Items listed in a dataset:

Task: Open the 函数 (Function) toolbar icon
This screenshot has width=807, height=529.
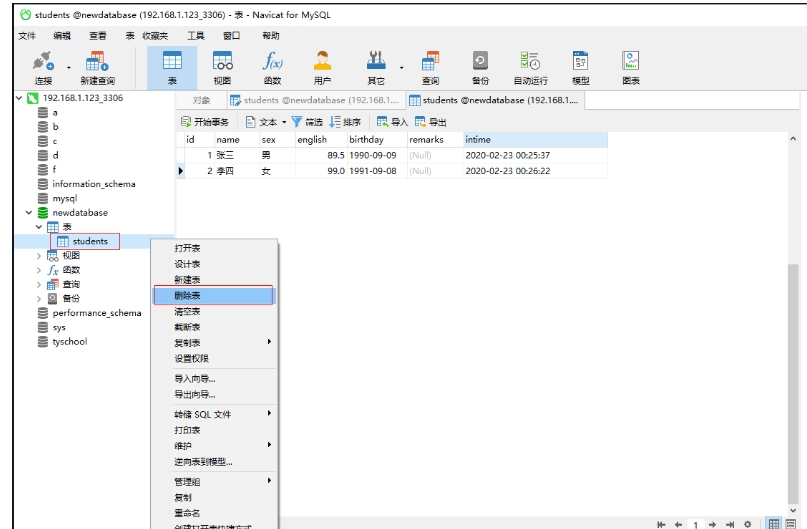Action: tap(272, 66)
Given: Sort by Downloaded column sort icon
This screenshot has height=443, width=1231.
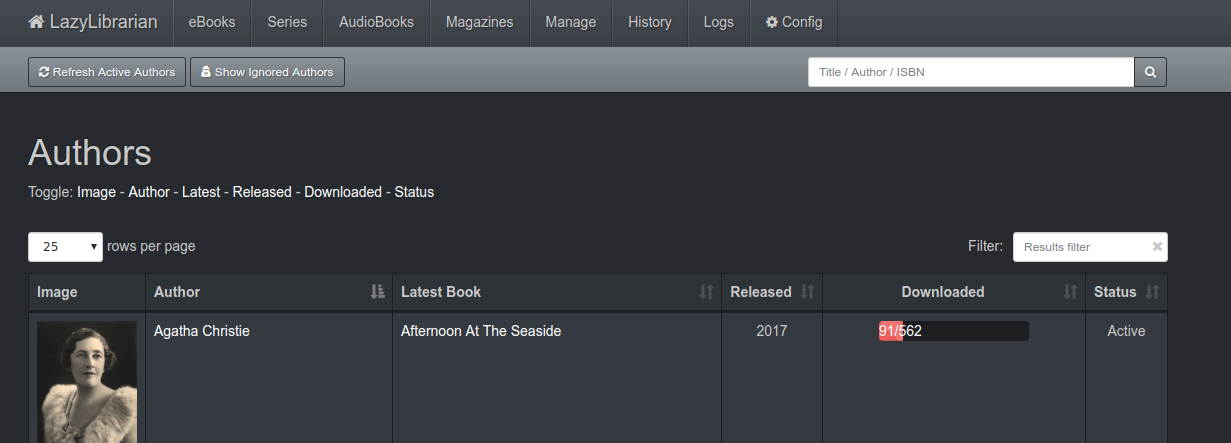Looking at the screenshot, I should 1070,292.
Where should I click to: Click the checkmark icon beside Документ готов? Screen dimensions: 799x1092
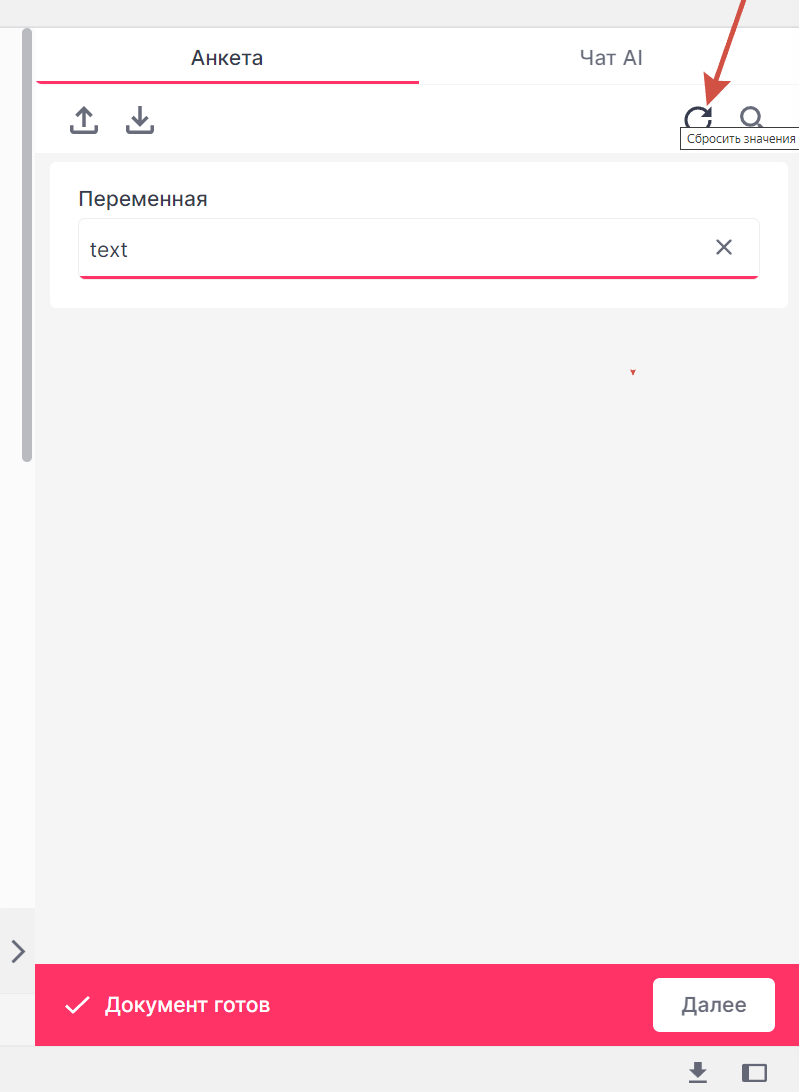pos(77,1005)
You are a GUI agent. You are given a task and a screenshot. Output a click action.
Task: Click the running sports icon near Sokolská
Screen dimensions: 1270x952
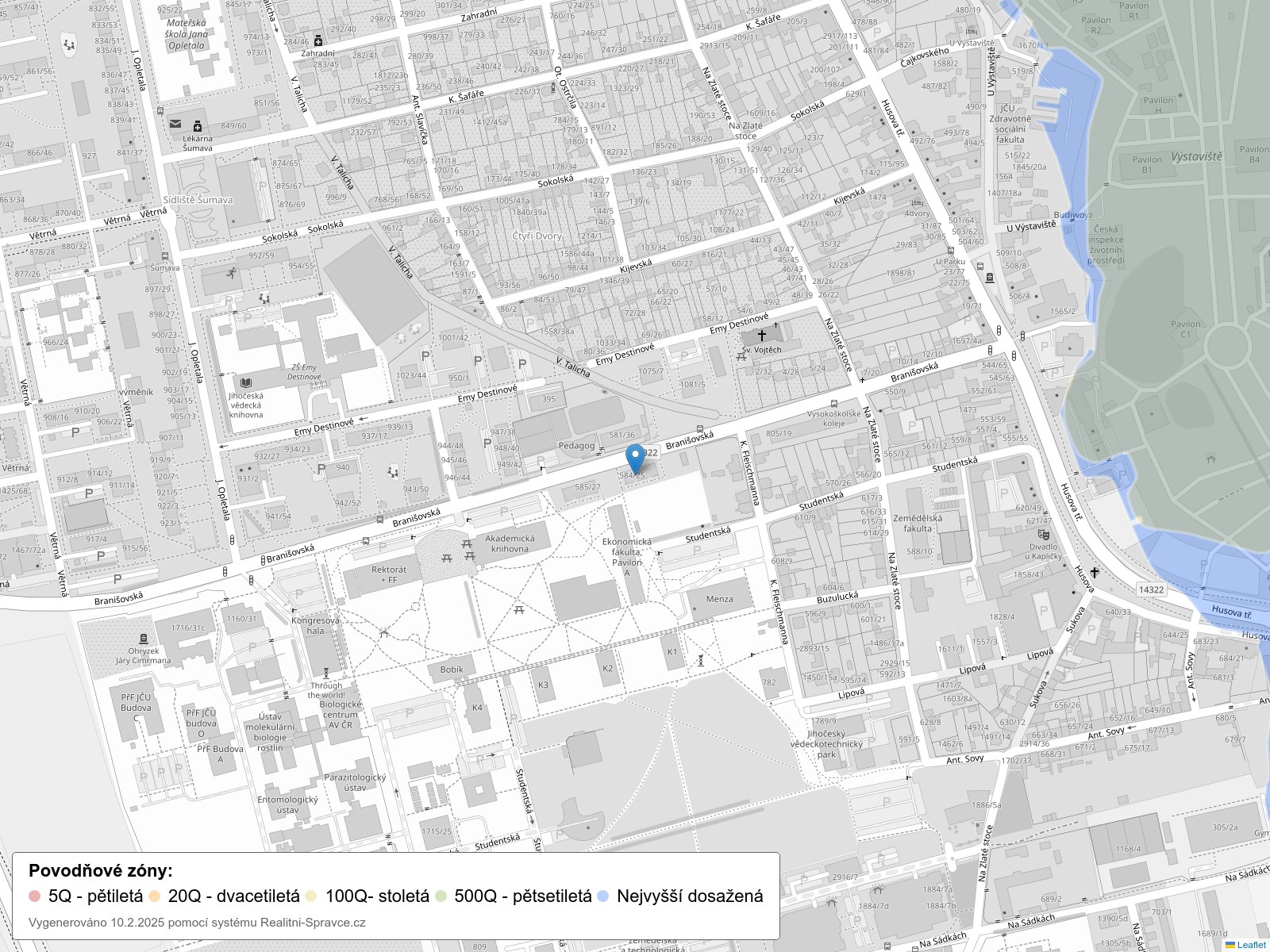pos(231,273)
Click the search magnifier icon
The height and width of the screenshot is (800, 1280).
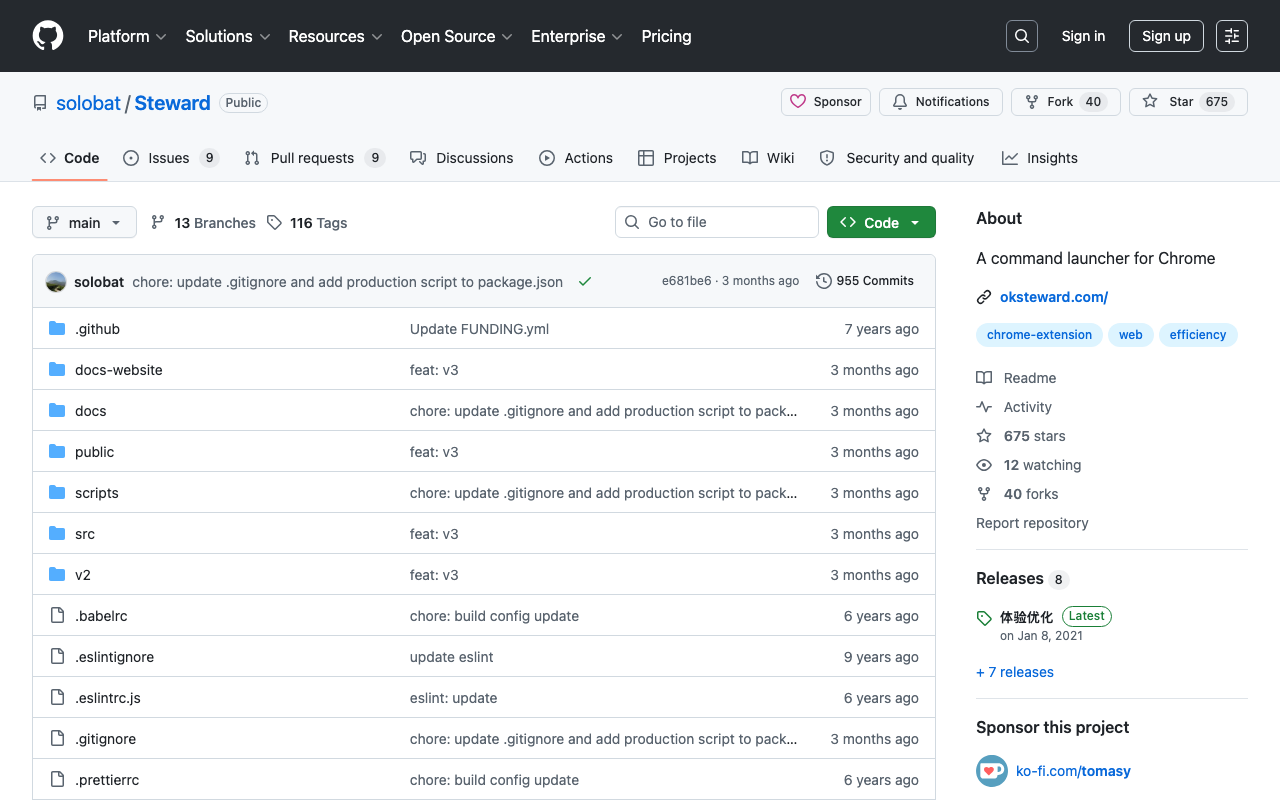[1022, 36]
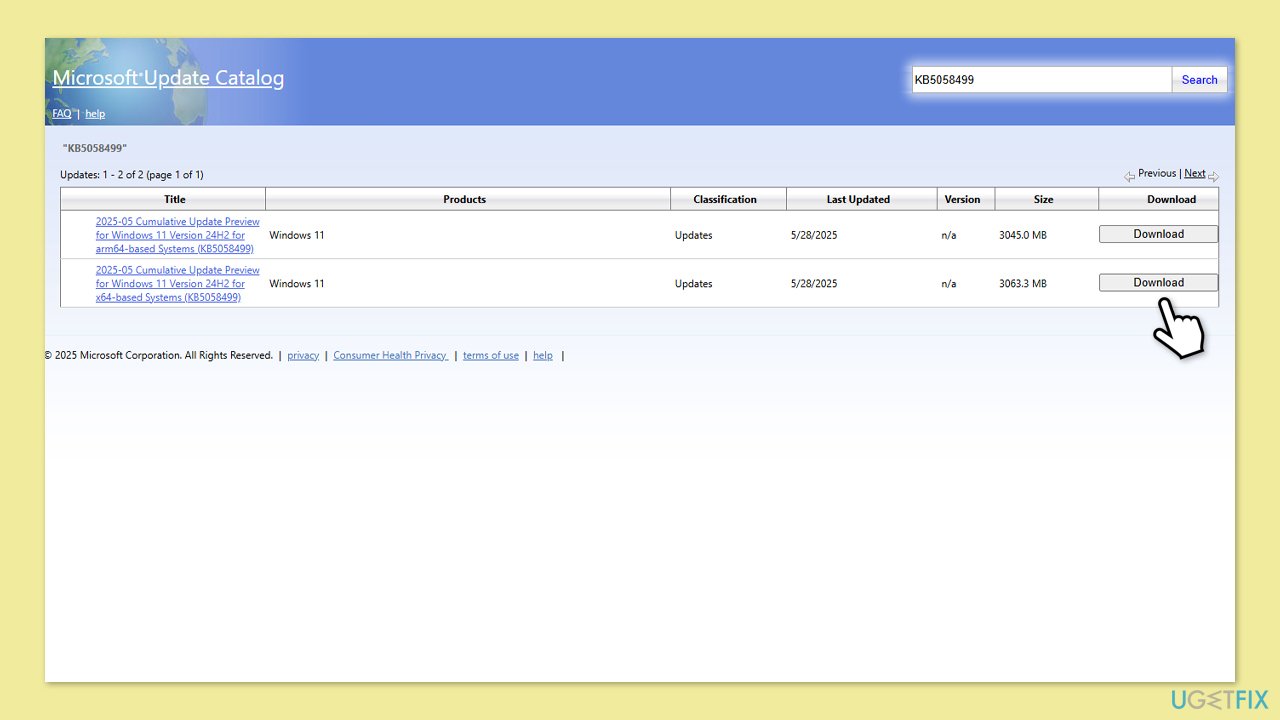Sort by the Size column header
The width and height of the screenshot is (1280, 720).
click(1043, 199)
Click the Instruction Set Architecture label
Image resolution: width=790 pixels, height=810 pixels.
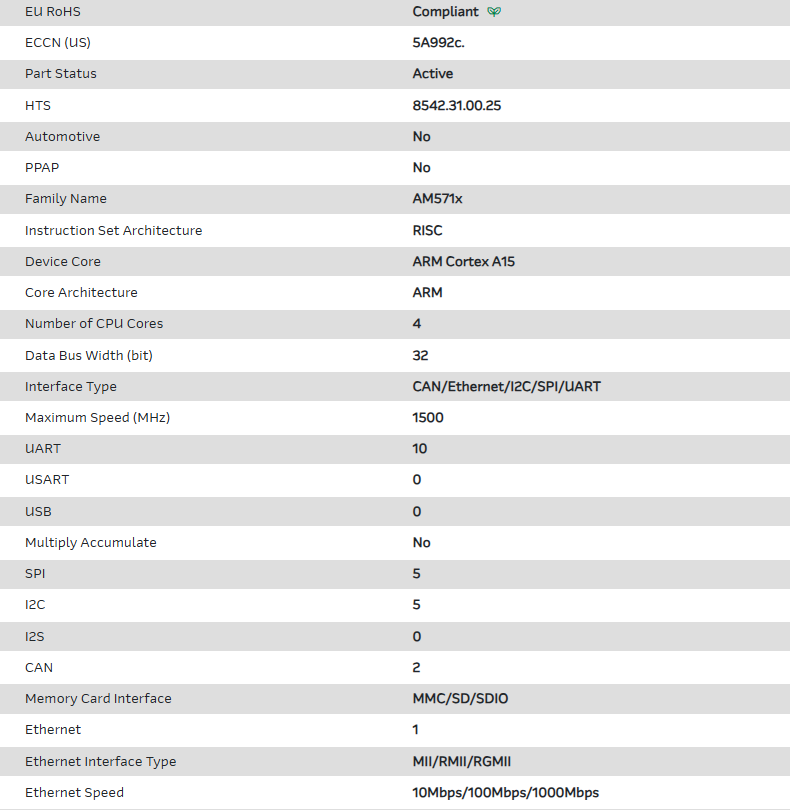click(x=114, y=230)
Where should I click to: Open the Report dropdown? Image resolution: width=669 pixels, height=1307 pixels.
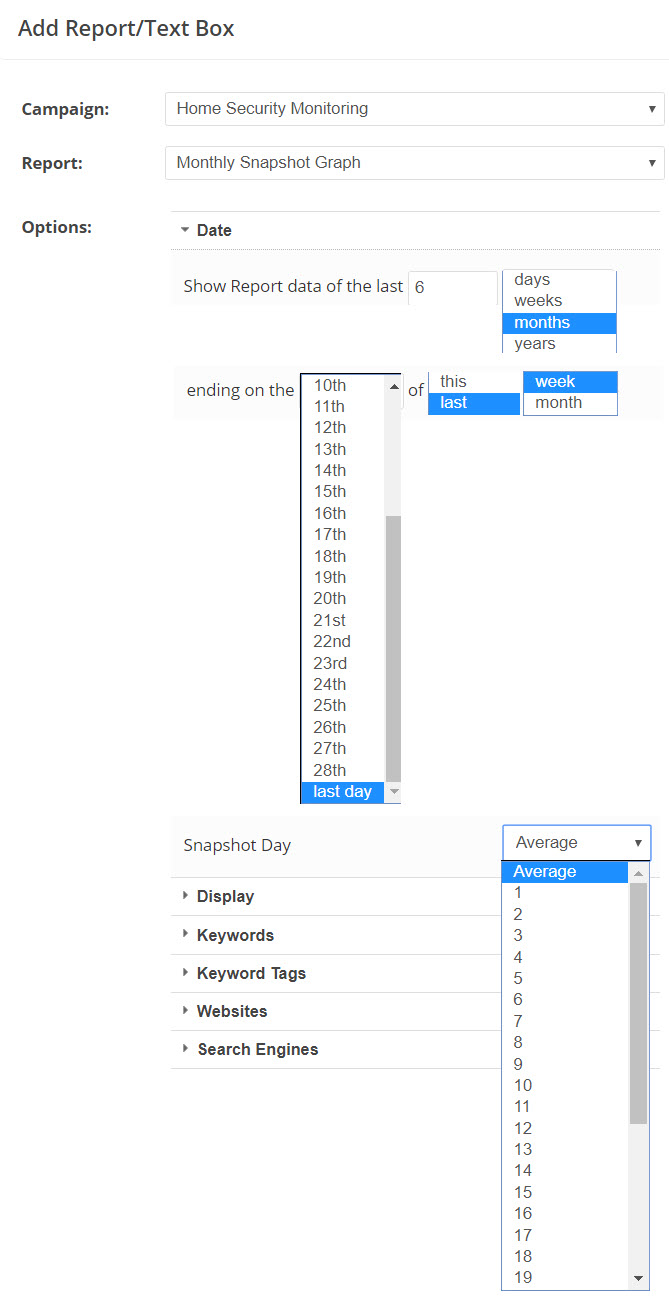(414, 163)
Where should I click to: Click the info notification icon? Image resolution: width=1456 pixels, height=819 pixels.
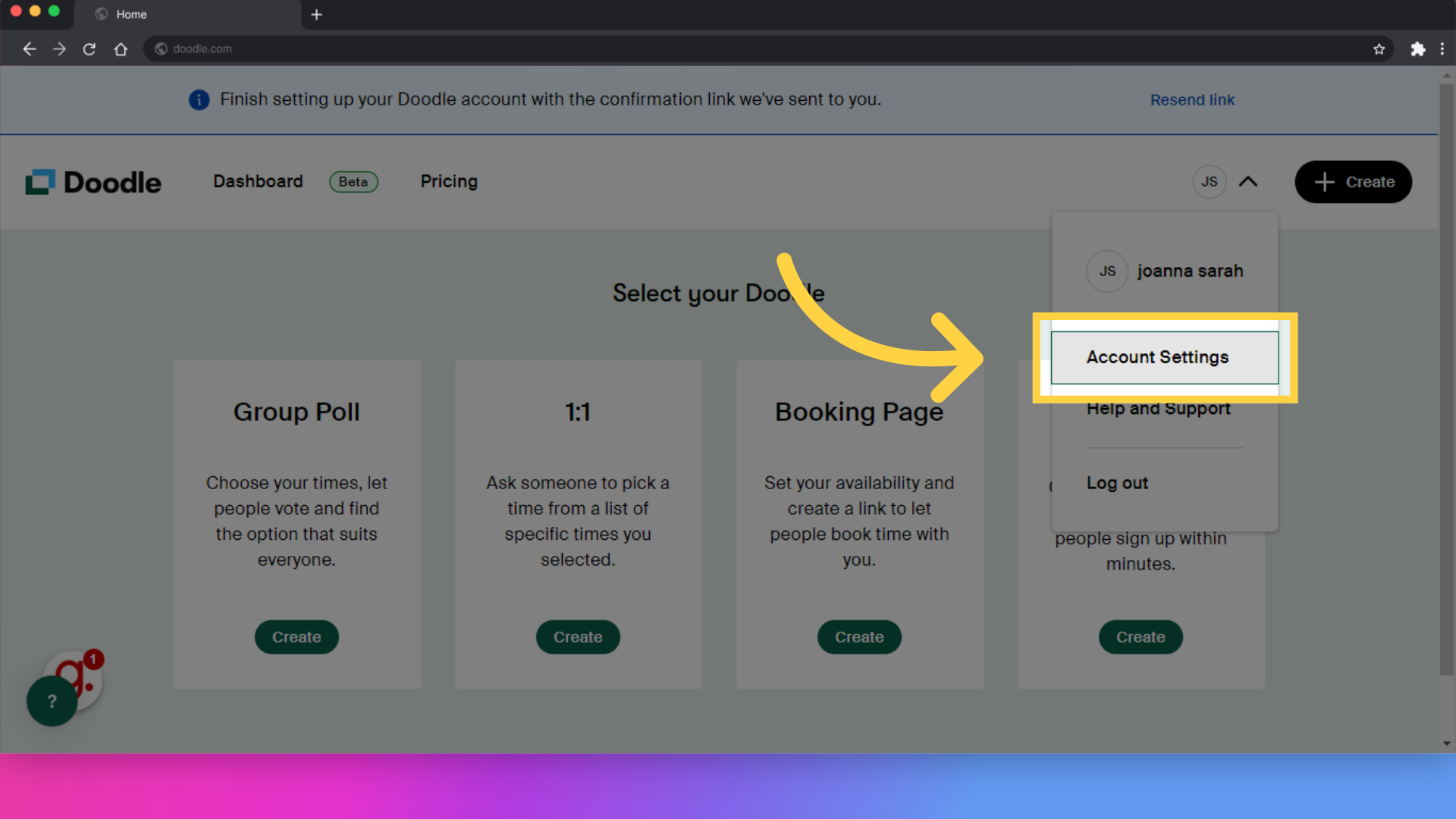click(198, 99)
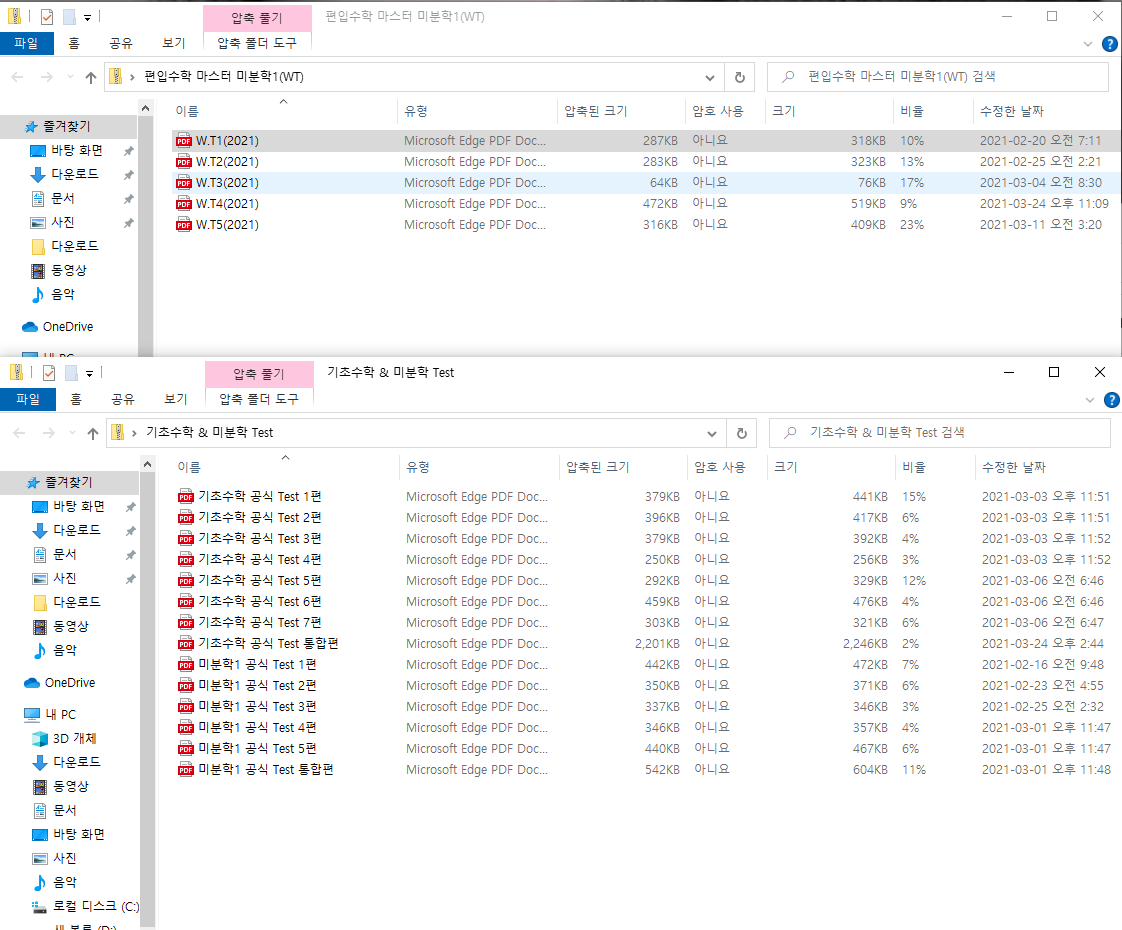Click PDF icon of 기초수학 공식 Test 통합편

pos(185,644)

YOUR INSTRUCTIONS: The expected answer is an exact copy of the lines from the one containing "Where should I click to: Open" through the last line of the entries above, both included, without pictures.

TASK ANSWER:
Where should I click to: Open the Report dropdown? Image resolution: width=669 pixels, height=1307 pixels.
(414, 163)
Where should I click to: Click the info notification icon? Image resolution: width=1456 pixels, height=819 pixels.
click(198, 99)
Click PDF icon of 기초수학 공식 Test 통합편

pos(185,644)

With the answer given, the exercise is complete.